Step 1: Prepare test data
-
(Optional) Create a Paimon catalog.
The materialized table feature is based on Apache Paimon. You must create a Paimon catalog with a metastore type of Filesystem . If you have already created one, you can skip this step. For more information, see Create a Paimon catalog.
-
Create the ods_user_log and ods_dim_product tables.
-
Log on to the Realtime Compute for Apache Flink console.
-
For the target workspace, click Console in the Actions column.
-
In the navigation pane on the left, select . Copy and paste the following code to create the source table.
This example uses a Paimon catalog named paimon and the default database.

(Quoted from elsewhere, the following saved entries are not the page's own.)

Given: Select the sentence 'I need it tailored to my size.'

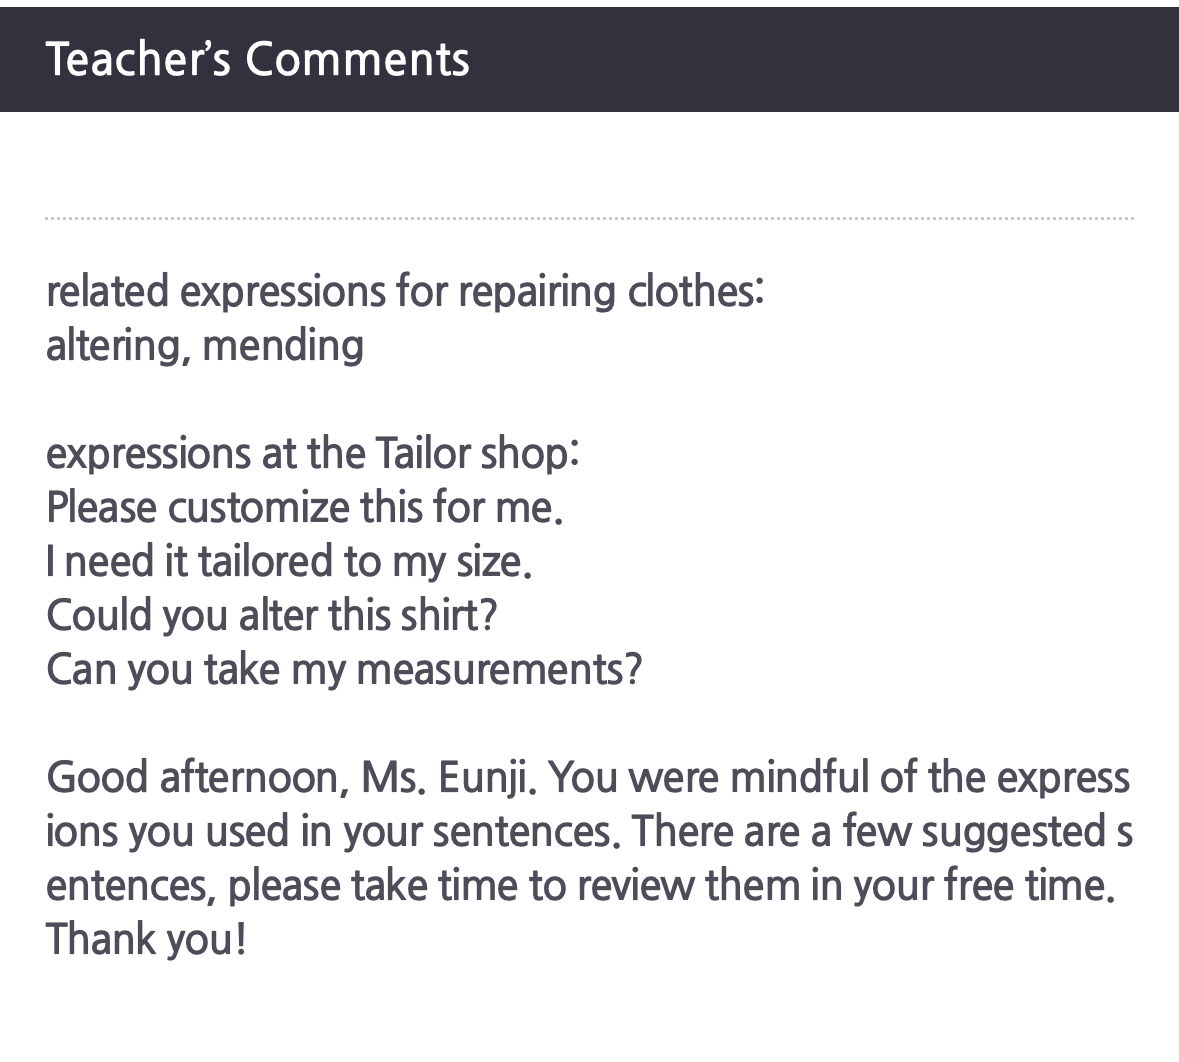Looking at the screenshot, I should point(289,562).
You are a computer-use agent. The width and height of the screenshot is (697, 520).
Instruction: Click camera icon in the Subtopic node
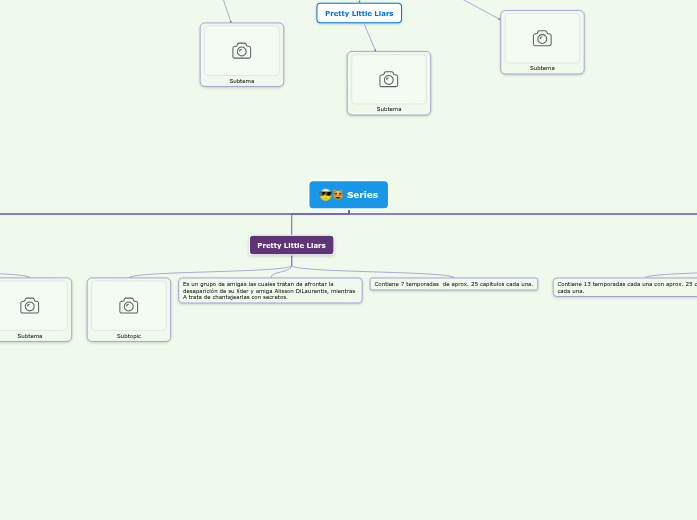[128, 306]
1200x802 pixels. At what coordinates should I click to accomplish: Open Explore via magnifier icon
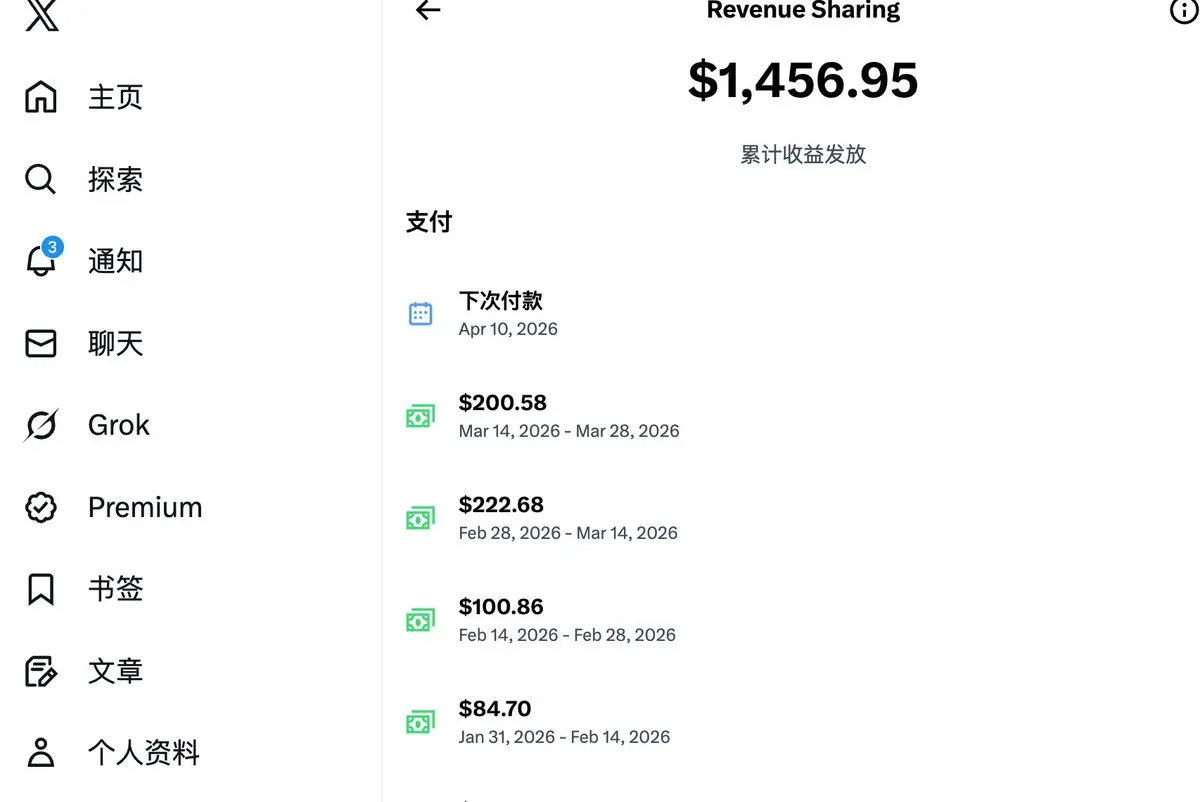(x=41, y=180)
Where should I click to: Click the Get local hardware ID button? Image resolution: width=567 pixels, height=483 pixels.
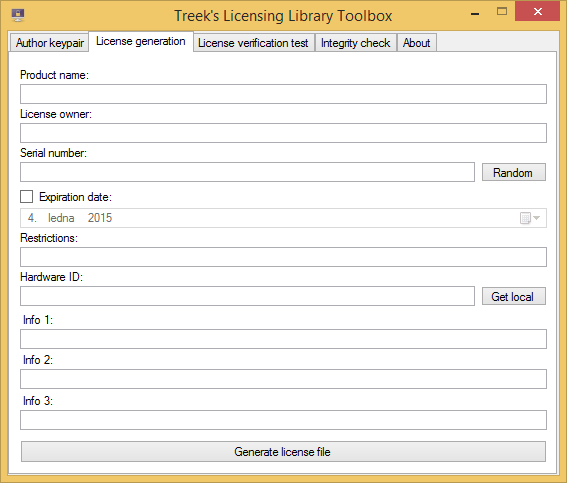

CREATE TABLE `paimon`.`default`.`ods_user_log` ( item_id INT NOT NULL, user_id INT NOT NULL, vtime TIMESTAMP(6), ds VARCHAR(10) NOT NULL ) PARTITIONED BY(ds) WITH ( 'bucket' = '4', -- Specify 4 buckets. 'bucket-key' = 'item_id' -- Specify the bucket key. Data with the same item_id is placed in the same bucket. ); CREATE TABLE `paimon`.`default`.`ods_dim_product` ( item_id INT NOT NULL, title VARCHAR(255), pict_url VARCHAR(255), brand_id INT, seller_id INT, PRIMARY KEY(item_id) NOT ENFORCED ) WITH ( 'bucket' = '4', 'bucket-key' = 'item_id' ); -
Click Run in the upper-right corner to create the corresponding data tables.
-
In the left navigation pane, select Data Management. Then, click the corresponding Paimon Catalog and click Refresh to view the new tables.
-
-
Use the Faker data generator connector to generate simulated data and write the data to the Paimon tables.
-
In the left navigation pane, select .
-
Click New, select Blank Stream Draft, click Next, and then click Create.
-
Copy the following SQL statement to the editor.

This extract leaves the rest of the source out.